In no church at the present day where the Lord's Supper is offered is there even a memory of its original meaning.
This is hardly surprising when one considers that the meaning of the meal was already being lost in the middle of the first century, less than three decades since the death of Jesus. Despite the efforts of modern scholarship to recover it, most notably at the hands of Albert Schweitzer over a century ago in The Quest of the Historical Jesus, the situation in the churches today remains pretty much as it was in the nineteenth century, to the end of which Schweitzer had summed up the situation. But we ourselves aren't just nineteenth century liberals in this regard. We are still first century Corinthians.

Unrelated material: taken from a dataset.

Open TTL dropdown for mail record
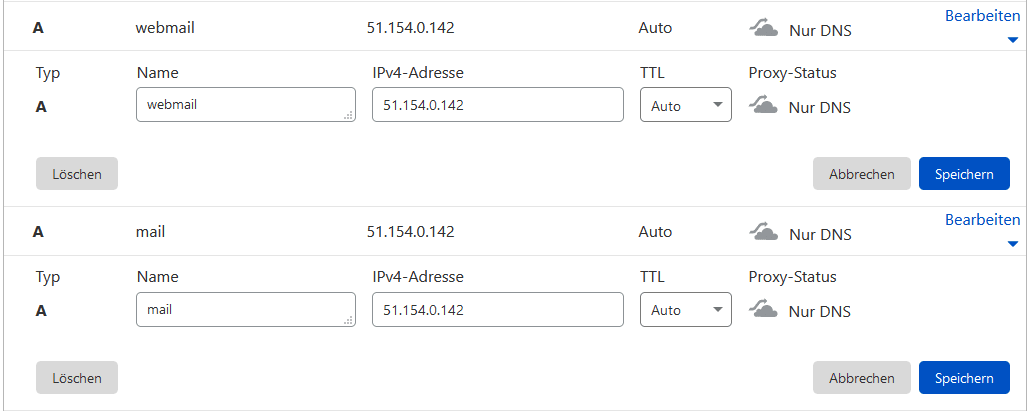The height and width of the screenshot is (411, 1033). point(686,310)
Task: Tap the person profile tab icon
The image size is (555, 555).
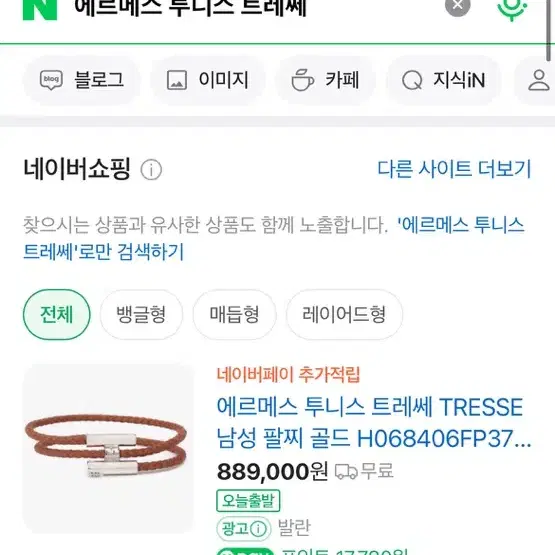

Far from being a meal whereby grace was thought to be transmitted to the believing recipient who now resided comfortably in the kingdom of God the church, the meal was instead supposed to represent an occasion for proclamation of a message marked by earnest expectation of something not yet realized, the presence of Jesus: "For as often as ye eat this bread, and drink this cup, ye do shew the Lord's death till he come" (1 Cor. 11:26). It was not a question of the Real Presence, but of the future presence. This longing for the Lord's imminent return had received its inspiration from the eschatological message of Jesus itself, but that message was already in the process of being reinterpreted and was losing its original force. Otherwise the Corinthians would not have inquired of Paul about it, as 1 Cor. 7:1 shows, and Paul would not have so replied.
Close inspection of the correspondence shows that Paul was disdainful of the demeanor of some of the Corinthians, based in part on the false assumption of some who thought that the kingdom of God had already come in some sense. Paul even mocks them for it: "And what hast thou that thou didst not receive? Now if thou didst receive it, why dost thou glory, as if thou hadst not received it? Now ye are full, now ye are rich, ye have reigned as kings without us: and I would to God ye did reign, that we also might reign with you" (1 Cor. 4:7-8). But the fact was, they didn't reign, and neither did Paul. As far as Paul was concerned, all the posturing of the Corinthians amounted to nothing but words. If they wanted to see evidence of the kingdom of God, he would come and show it to them in his capacity as an apostle of Jesus Christ, not in words, but in power (1 Cor.4: 19-21). This would not be a meeting of equals, where the outlaw Josey Wales meets Ten Bears.
Eschatological urgency is about the last thing the church wants to talk about today. The subject is too embarrassing, because the data raise uncomfortable questions. This is why one will hardly ever hear a preacher speak candidly about Mark's gospel which introduces Jesus' proclamation of the gospel of the kingdom of God in explicitly eschatological terms: "The time is fulfilled, and the kingdom of God is at hand: repent ye, and believe the gospel" (Mark 1:15). The coming of the kingdom is so close, in fact, "that there be some of them that stand here, which shall not taste of death, till they have seen the kingdom of God come with power" (Mark 9:1). Jesus himself expects not to eat the Supper after having just instituted it "until that day that I drink it new in the kingdom of God" (Mark 14:25). A Jesus of this sort could be someone who never expected to found a church, let alone a sacrament to sustain it. And based upon the relentless unfolding of history and the stubborn failure of it to come to a close, such a Jesus might possibly have been mistaken that the coming kingdom was just around the corner. The church already had had to respond to such questions by the time of the composition of 2 Peter: "There shall come in the last days scoffers . . . saying 'Where is the promise of his coming? for since the fathers fell asleep, all things continue as they were from the beginning of the creation'" (3:3-4).
The rationalization of the data which is now routine in most of Christendom prattles on about "the already and the not yet," wanting to have it both ways because that's what history has forced the church to do. The standard line of retreat is to assert that "the realized dimension of the kingdom of God is incomplete apart from the death-resurrection of Jesus and the coming of the Spirit" (R. H. Stein, The Method and Message of Jesus' Teachings, John Knox, 1995, p. 111). Paul would by no means acknowledge to the Corinthians a realized dimension of the kingdom in such terms. And if the ethics of Jesus as expressed in the gospels are sometimes too extreme, they also must be tamed in service of the hermeneutical expedient. "The ethic of Jesus is not an emergency ethic based on the nearness of the end" (Stein, p. 98). Accordingly, whatever does not fit the pre-conceived schema must not be universal ("Let the dead bury their dead: but go thou and preach the kingdom of God" Luke 9:60), or is a literary device of hyperbolic overstatement ("If any man come to me, and hate not his father, and mother, and wife, and children, and brethren, and sisters, yea, and his own life also, he cannot be my disciple" Luke 14:26). The multiplication of examples similar to these would only serve to underscore that there is a great deal of data which must be explained away.
Were it not for the fact that a piece of correspondence from Paul to the Christians at Corinth survived to become part of what we call the New Testament, we would know even less about the "sacramental" meal than we already do from the Synoptic gospels. More pointedly, however, were it not for the fact that the Corinthians had written a letter to Paul, which does not survive, asking him a number of questions about a variety of subjects, what we call First Corinthians would not have been written in response in the first place. Far from being everything we need to know to live our lives in Christ, the letters of Paul preserve but a matter of fact glimpse into the thought world of early Christianity.